[Record set]
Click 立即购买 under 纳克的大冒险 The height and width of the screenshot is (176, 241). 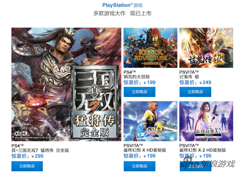pyautogui.click(x=139, y=92)
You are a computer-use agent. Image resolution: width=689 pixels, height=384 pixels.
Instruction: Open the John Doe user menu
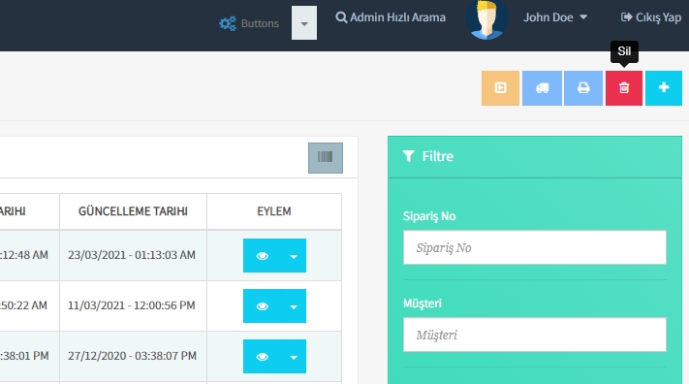(555, 17)
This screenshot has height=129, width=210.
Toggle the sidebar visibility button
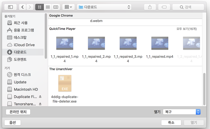point(11,7)
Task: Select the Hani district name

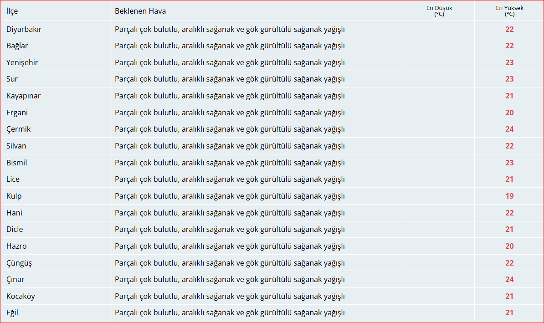Action: (x=14, y=213)
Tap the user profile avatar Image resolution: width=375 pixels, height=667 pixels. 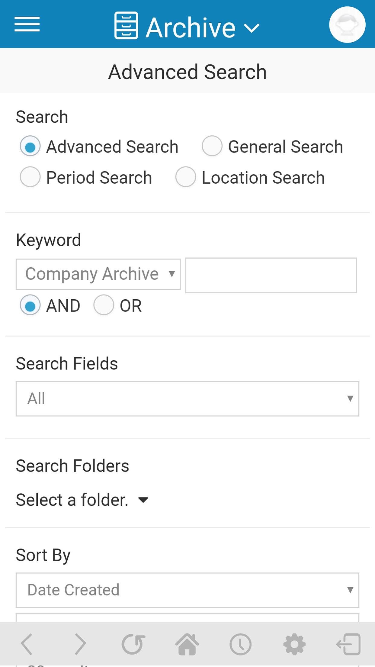tap(347, 24)
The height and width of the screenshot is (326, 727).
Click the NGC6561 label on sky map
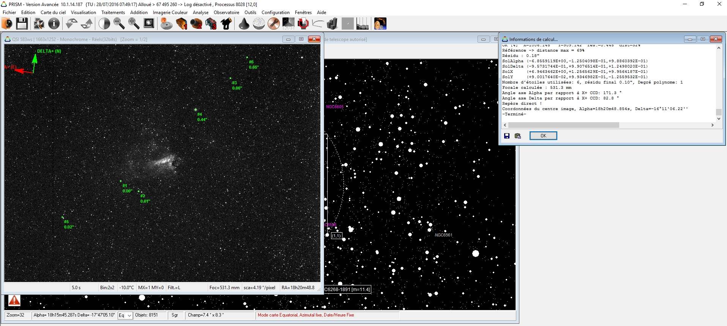pyautogui.click(x=443, y=235)
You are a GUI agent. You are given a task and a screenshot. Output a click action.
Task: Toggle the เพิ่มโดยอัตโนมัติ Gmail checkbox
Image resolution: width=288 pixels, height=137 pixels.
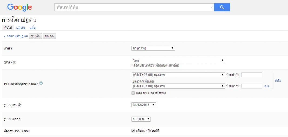pos(133,131)
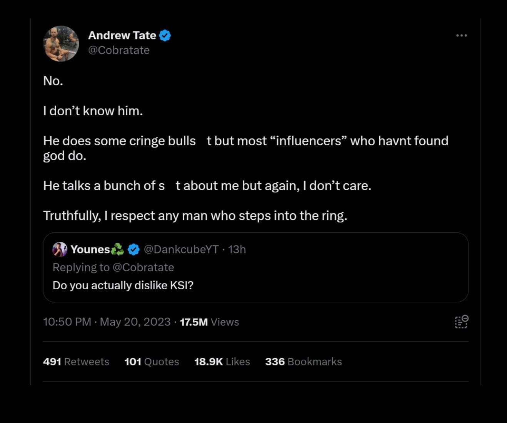Click the 336 Bookmarks count
Viewport: 507px width, 423px height.
(x=304, y=361)
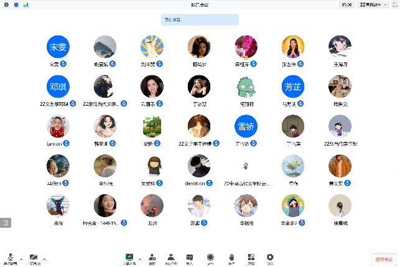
[/Record set]
▶ _What is required_:
Where does "agent" appear in the records above? Copy every line that has it.

▶ _Exercise answer_:
You are a computer-use agent. Image resolution: width=689 pixels, height=384 pixels.
You are a GUI agent. You are given a task and a screenshot. Output a click action.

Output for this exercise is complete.